Elbows Up: A Bracelet, A Moment, A Movement

 

It started, like many things do, with a small act. A handmade bracelet with message strung in beads: Elbows Up.

At the time, I wasn’t thinking about business or visibility or movements or media attention. I was thinking about care and how we show up for each other when the world feels heavy.

I was thinking about how fractured our communities have become, and how hard some people are working to create division when we need connection.

So I made that bracelet and passed it along, trusting it might land where it was needed. Then I made another, and another, and another.

And then Angie Rowell gave one to Mark Carney, and he put it on his wrist. It could have ended there, with a photo op or a nice gesture. But he kept wearing it. People noticed. The story started to travel—across feeds, across fences, across our community.

But it was never just about the bracelet

I didn’t make a statement piece, I made a piece that carried a statement.

And that statement was about more than politics or party lines — it was about the belief that we’re not on our own when we’re willing to show up for each other; that connection—real, messy, authentic human connection—is what holds us together when everything else feels like it’s pulling us apart.

This wasn’t a product launch. It was a quiet experiment in community care. And it worked.

We’re all better when we work together

It’s easy to be mean behind a screen, but it’s hard to hate someone up close.
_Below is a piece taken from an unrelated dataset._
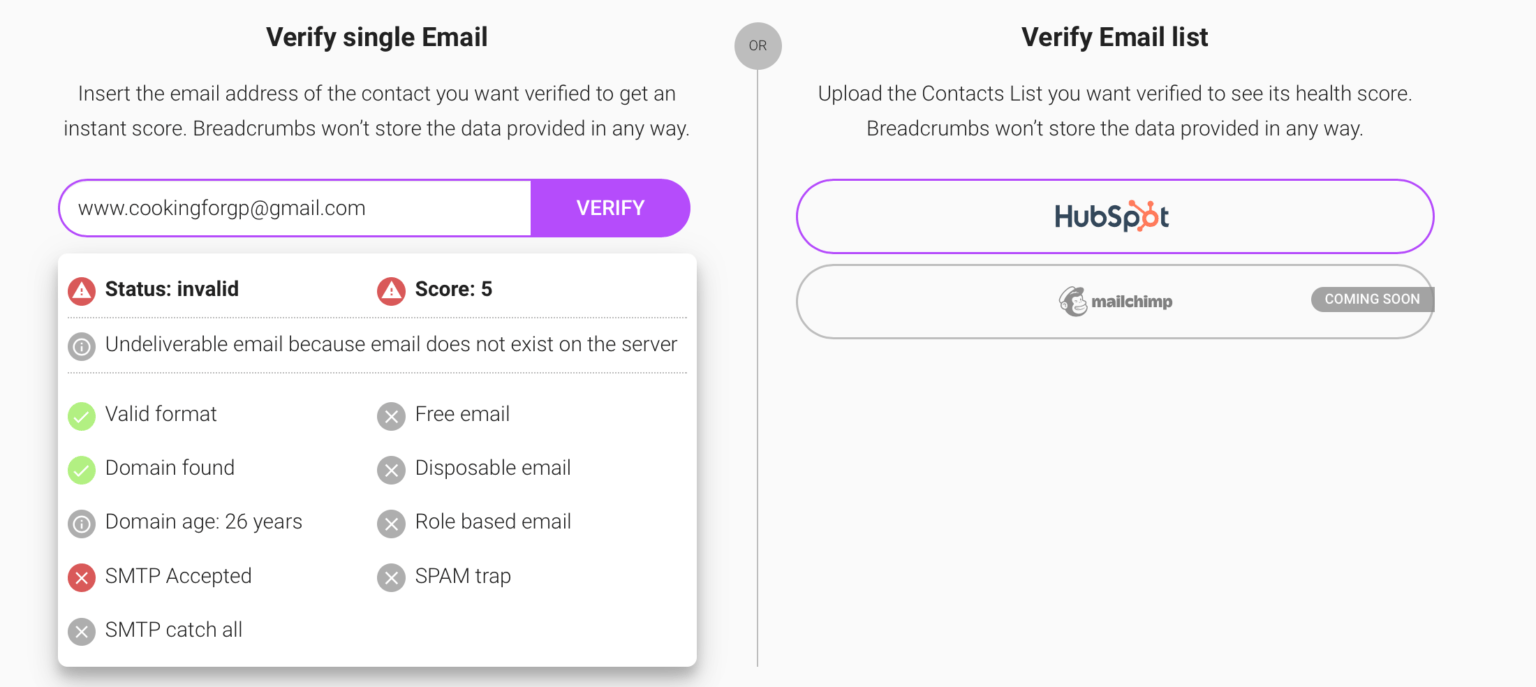
Task: Select the Verify Email list heading
Action: pyautogui.click(x=1114, y=37)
The more we connect—in person, in conversation, through gestures that say “I see you”—the more space we make for empathy. We’re allowed to disagree. We’re allowed to have different experiences, backgrounds, beliefs. But when we look each other in the eye, when we share a joke, a coffee, a bracelet? The walls come down a little. And that matters.

I’ve always believed in the middle ground—not as a place of compromise, but as a place of contact. A space where we can meet, not because we all think the same way, but because we’re willing to try.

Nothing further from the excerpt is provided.